[Bloat] Announcing Flent (formerly netperf-wrapper) v0.10.0
Dave Taht
dave.taht at gmail.com
Sun May 24 14:34:26 EDT 2015
On Sun, May 24, 2015 at 11:16 AM, Toke Høiland-Jørgensen <toke at toke.dk> wrote:
> Dave Taht <dave.taht at gmail.com> writes:
>
>> well,1) we need a flent-devel mailing list... no need to have this
>> discussion so widely here..
>
> Yup, will try to set one up soonish. ENOTIME so far.
>
>> I agree that *you* do not want to maintain two plotting
>> implementations inside flent. But:
>>
>> I am hugely in favor of various implementations of stuff that can read
>> the file format and do various (new and interesting) things with it.
>> The number of python-matplotlib capable developers is small. The
>> number of javascript capable developers (and web based plotting tools)
>> is huge. Other means of dealing with the data (postgres json) are also
>> needed.
>
> Oh, sure, quite happy with more implementations. That was option 3.
> However, until someone actually starts working on such an implementation
> this is all hypothetical. I'm happy to discuss interoperability issues
> when such an implementation actually materialises :)

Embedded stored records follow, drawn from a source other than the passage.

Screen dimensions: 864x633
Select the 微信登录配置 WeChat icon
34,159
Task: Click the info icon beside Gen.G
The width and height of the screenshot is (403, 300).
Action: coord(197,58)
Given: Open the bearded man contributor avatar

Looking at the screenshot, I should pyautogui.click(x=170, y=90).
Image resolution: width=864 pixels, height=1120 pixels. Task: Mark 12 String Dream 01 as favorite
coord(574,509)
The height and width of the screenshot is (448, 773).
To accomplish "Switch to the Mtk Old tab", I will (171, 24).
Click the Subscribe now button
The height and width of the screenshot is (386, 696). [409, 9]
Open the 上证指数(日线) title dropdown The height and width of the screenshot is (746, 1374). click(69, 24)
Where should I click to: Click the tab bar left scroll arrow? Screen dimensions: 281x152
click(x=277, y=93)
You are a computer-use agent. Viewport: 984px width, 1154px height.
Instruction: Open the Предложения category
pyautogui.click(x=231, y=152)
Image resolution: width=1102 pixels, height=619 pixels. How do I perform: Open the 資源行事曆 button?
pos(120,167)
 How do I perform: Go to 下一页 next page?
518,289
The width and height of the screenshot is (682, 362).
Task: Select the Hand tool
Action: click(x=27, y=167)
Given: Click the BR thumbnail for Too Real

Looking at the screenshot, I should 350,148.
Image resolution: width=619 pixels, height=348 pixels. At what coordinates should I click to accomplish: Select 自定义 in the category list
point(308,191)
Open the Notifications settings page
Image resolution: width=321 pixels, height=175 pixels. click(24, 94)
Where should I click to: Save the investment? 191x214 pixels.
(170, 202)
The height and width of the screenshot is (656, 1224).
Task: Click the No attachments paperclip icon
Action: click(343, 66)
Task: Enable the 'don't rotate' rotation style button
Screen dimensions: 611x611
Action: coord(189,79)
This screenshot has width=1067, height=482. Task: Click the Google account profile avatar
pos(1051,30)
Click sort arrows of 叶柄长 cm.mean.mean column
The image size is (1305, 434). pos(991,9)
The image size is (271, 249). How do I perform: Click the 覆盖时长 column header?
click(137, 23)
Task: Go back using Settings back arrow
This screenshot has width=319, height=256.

Well, no. Usually we discuss interop issues in file and wire formats
in light of *possible* implementations... and a web implementation of
some plotting tools is a highly desirable implementation.
>> So the json.gz file format WAS readable and translatable by many web
>> servers and browsers, flent is not (so far as I know, even with adding
>> a mime type.)
>
> Yes, but .json.gz also makes it hard to distinguish from other random
> gzip'ed json data.
All in favor of .flent.gz. and .flent.bz. Not .flent the compressed
json encoded format.
> I'd rather have a separate file extension for offline
> storage, and then solve the web problem as a separate problem, which as
> far as I'm concerned is orthogonal to the encoding of the files on disk.
> The important thing is the structure of the JSON object, not which
> compression format and file extension it is stored in.
>
>> I liked the original web based prototype, it needed a db back end, but
>> it seemed like a promising start.
>
> And odds are that db back end is going to store the JSON object in its
> own encoding anyway, hence rendering this whole discussion moot... :)
And odds are that the db backend would only store the metadata and not
the raw data.
>> I don't have a lot of hope for the canvas approach, personally. Too
>> many abstractions.
>
> Yeah, I'm sceptical, but willing to give it the benefit of the doubt if
> it means I have to write less code...
Goal here is to make it as easy as possible for *others* to write code.
>> Personally what I most prefer is that the "expert" implementation be
>> blazing fast!
>
> Yes, well, matplotlib is not exactly a cheetah...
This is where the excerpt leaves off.